> WHAT YOU ARE ASKED TO DO:
Please render every line of the items below as a JSON list of strings, with one string per line and blank lines left out.

> EXERCISE DATA:
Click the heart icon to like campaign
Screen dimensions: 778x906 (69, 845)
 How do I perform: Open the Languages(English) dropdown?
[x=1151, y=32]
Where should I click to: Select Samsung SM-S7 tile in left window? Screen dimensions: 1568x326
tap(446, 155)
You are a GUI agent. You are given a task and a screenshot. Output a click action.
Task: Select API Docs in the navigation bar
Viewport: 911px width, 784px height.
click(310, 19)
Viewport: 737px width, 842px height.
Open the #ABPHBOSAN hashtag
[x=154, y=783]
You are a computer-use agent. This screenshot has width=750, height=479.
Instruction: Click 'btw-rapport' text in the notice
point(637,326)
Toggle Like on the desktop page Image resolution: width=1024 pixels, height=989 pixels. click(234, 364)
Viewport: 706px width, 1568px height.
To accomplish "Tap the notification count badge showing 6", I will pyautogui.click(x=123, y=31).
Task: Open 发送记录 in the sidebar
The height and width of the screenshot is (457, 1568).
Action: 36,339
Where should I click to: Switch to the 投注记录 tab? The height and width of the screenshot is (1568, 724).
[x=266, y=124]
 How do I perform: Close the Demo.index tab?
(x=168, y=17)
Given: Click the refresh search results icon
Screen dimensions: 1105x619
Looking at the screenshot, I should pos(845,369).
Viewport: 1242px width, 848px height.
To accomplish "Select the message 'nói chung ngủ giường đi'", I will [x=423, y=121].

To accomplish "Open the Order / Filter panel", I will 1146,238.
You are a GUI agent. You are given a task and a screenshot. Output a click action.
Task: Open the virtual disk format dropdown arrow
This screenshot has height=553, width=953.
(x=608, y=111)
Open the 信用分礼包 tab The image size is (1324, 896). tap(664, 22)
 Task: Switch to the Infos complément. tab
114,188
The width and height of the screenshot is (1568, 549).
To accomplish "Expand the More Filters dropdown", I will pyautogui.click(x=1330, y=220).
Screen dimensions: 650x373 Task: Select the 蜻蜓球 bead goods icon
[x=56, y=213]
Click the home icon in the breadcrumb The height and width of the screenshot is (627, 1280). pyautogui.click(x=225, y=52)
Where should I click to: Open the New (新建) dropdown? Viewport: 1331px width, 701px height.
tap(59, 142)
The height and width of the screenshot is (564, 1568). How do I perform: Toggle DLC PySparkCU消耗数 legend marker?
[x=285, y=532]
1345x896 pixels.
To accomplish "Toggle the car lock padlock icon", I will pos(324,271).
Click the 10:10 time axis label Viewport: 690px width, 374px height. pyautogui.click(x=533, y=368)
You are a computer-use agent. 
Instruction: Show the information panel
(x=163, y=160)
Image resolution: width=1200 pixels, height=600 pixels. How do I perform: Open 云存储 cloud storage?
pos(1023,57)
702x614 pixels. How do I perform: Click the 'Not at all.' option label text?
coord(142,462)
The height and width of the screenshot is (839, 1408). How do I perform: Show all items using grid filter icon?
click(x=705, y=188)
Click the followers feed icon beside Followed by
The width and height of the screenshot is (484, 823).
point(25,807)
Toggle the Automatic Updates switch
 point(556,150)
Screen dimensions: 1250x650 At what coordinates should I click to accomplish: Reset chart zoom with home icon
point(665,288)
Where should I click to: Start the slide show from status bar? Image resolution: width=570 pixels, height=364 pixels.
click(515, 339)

> EXERCISE RESULT:
[
  "Click the heart icon to like campaign",
  "Screen dimensions: 778x906 (69, 845)",
  " How do I perform: Open the Languages(English) dropdown?",
  "[x=1151, y=32]",
  "Where should I click to: Select Samsung SM-S7 tile in left window? Screen dimensions: 1568x326",
  "tap(446, 155)",
  "You are a GUI agent. You are given a task and a screenshot. Output a click action.",
  "Task: Select API Docs in the navigation bar",
  "Viewport: 911px width, 784px height.",
  "click(310, 19)",
  "Viewport: 737px width, 842px height.",
  "Open the #ABPHBOSAN hashtag",
  "[x=154, y=783]",
  "You are a computer-use agent. This screenshot has width=750, height=479.",
  "Instruction: Click 'btw-rapport' text in the notice",
  "point(637,326)",
  "Toggle Like on the desktop page Image resolution: width=1024 pixels, height=989 pixels. click(234, 364)",
  "Viewport: 706px width, 1568px height.",
  "To accomplish \"Tap the notification count badge showing 6\", I will pyautogui.click(x=123, y=31).",
  "Task: Open 发送记录 in the sidebar",
  "The height and width of the screenshot is (457, 1568).",
  "Action: 36,339",
  "Where should I click to: Switch to the 投注记录 tab? The height and width of the screenshot is (1568, 724).",
  "[x=266, y=124]",
  " How do I perform: Close the Demo.index tab?",
  "(x=168, y=17)",
  "Given: Click the refresh search results icon",
  "Screen dimensions: 1105x619",
  "Looking at the screenshot, I should pos(845,369).",
  "Viewport: 1242px width, 848px height.",
  "To accomplish \"Select the message 'nói chung ngủ giường đi'\", I will [x=423, y=121].",
  "To accomplish \"Open the Order / Filter panel\", I will 1146,238.",
  "You are a GUI agent. You are given a task and a screenshot. Output a click action.",
  "Task: Open the virtual disk format dropdown arrow",
  "This screenshot has height=553, width=953.",
  "(x=608, y=111)",
  "Open the 信用分礼包 tab The image size is (1324, 896). tap(664, 22)",
  " Task: Switch to the Infos complément. tab",
  "114,188",
  "The width and height of the screenshot is (1568, 549).",
  "To accomplish \"Expand the More Filters dropdown\", I will pyautogui.click(x=1330, y=220).",
  "Screen dimensions: 650x373 Task: Select the 蜻蜓球 bead goods icon",
  "[x=56, y=213]",
  "Click the home icon in the breadcrumb The height and width of the screenshot is (627, 1280). pyautogui.click(x=225, y=52)",
  "Where should I click to: Open the New (新建) dropdown? Viewport: 1331px width, 701px height.",
  "tap(59, 142)",
  "The height and width of the screenshot is (564, 1568). How do I perform: Toggle DLC PySparkCU消耗数 legend marker?",
  "[x=285, y=532]",
  "1345x896 pixels.",
  "To accomplish \"Toggle the car lock padlock icon\", I will pos(324,271).",
  "Click the 10:10 time axis label Viewport: 690px width, 374px height. pyautogui.click(x=533, y=368)",
  "You are a computer-use agent. ",
  "Instruction: Show the information panel",
  "(x=163, y=160)",
  "Image resolution: width=1200 pixels, height=600 pixels. How do I perform: Open 云存储 cloud storage?",
  "pos(1023,57)",
  "702x614 pixels. How do I perform: Click the 'Not at all.' option label text?",
  "coord(142,462)",
  "The height and width of the screenshot is (839, 1408). How do I perform: Show all items using grid filter icon?",
  "click(x=705, y=188)",
  "Click the followers feed icon beside Followed by",
  "The width and height of the screenshot is (484, 823).",
  "point(25,807)",
  "Toggle the Automatic Updates switch",
  " point(556,150)",
  "Screen dimensions: 1250x650 At what coordinates should I click to accomplish: Reset chart zoom with home icon",
  "point(665,288)",
  "Where should I click to: Start the slide show from status bar? Image resolution: width=570 pixels, height=364 pixels.",
  "click(515, 339)"
]